Python Forum

Full Version: Additional slashes being added to string
You're currently viewing a stripped down version of our content. View the full version with proper formatting.
I have the following code, where I have the variable domain_with_escapes the way I want it. When I add it as part of a value in a dictionary, there are additional slashes that are getting added, and I can't figure out why.
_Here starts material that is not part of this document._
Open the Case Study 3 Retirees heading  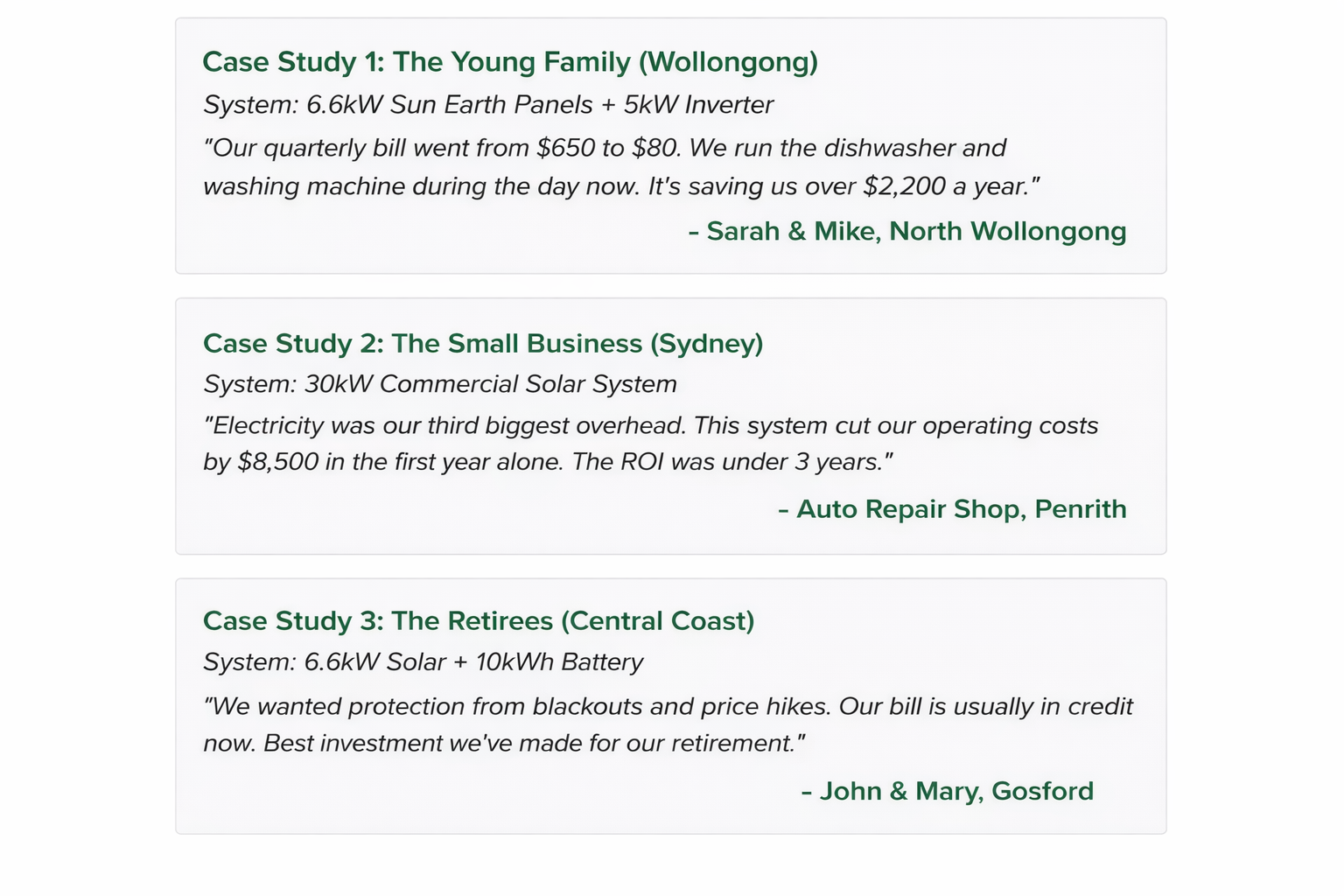[479, 621]
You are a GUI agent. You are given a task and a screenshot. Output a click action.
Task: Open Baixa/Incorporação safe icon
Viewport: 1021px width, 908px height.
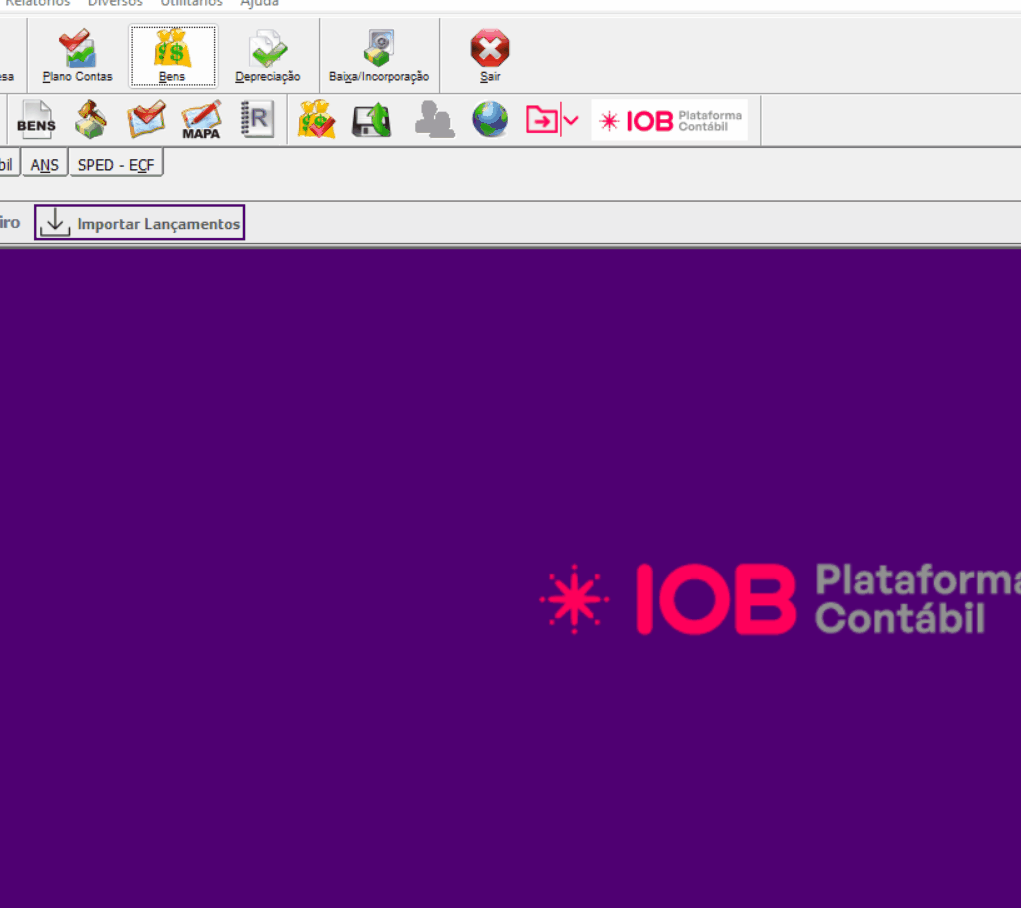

#!/usr/local/bin/python3.4

import re

domain_with_escapes='aw\.me\.org'
print("Domain with escapes is: " + str(domain_with_escapes) + '\r\r')
d0 = "hw"
s0 = "site"
d1 = "cmc"
s1 = "sitename"

key = d0 + " in " + s0
match_string = '.*' + str(d1) + '.*' + str(s1) + '.*' + domain_with_escapes
print("match_string is: " + str(match_string) + '\r\r' )

params_for = dict()
params_for[key] = {'name~' :  str(match_string) }
print("Dict params_for is: " + str(params_for) + '\r\r')

quit()
When I run it, I get this:

$ ./test.py
Domain with escapes is: aw\.me\.org
match_string is: .*cmc.*sitename.*aw\.me\.org
Dict params_for is: {'hw in site': {'name~': '.*cmc.*sitename.*aw\\.me\\.org'}}
Any thoughts on why the additional slashes are getting added?
use an r before the string like:

domain_with_escapes= r'aw\.me\.org'
print(domain_with_escapes)
result:
Output:
aw\.me\.org
if you're using an interactive python, it may appear that there are two slashes,
but when writing to a file, or printing, they are just escaped,
OK, thanks. So I take it that in certain circumstances, i.e. if it's printed or writing to a file, there may appear two slashes, but there is really only one in memory?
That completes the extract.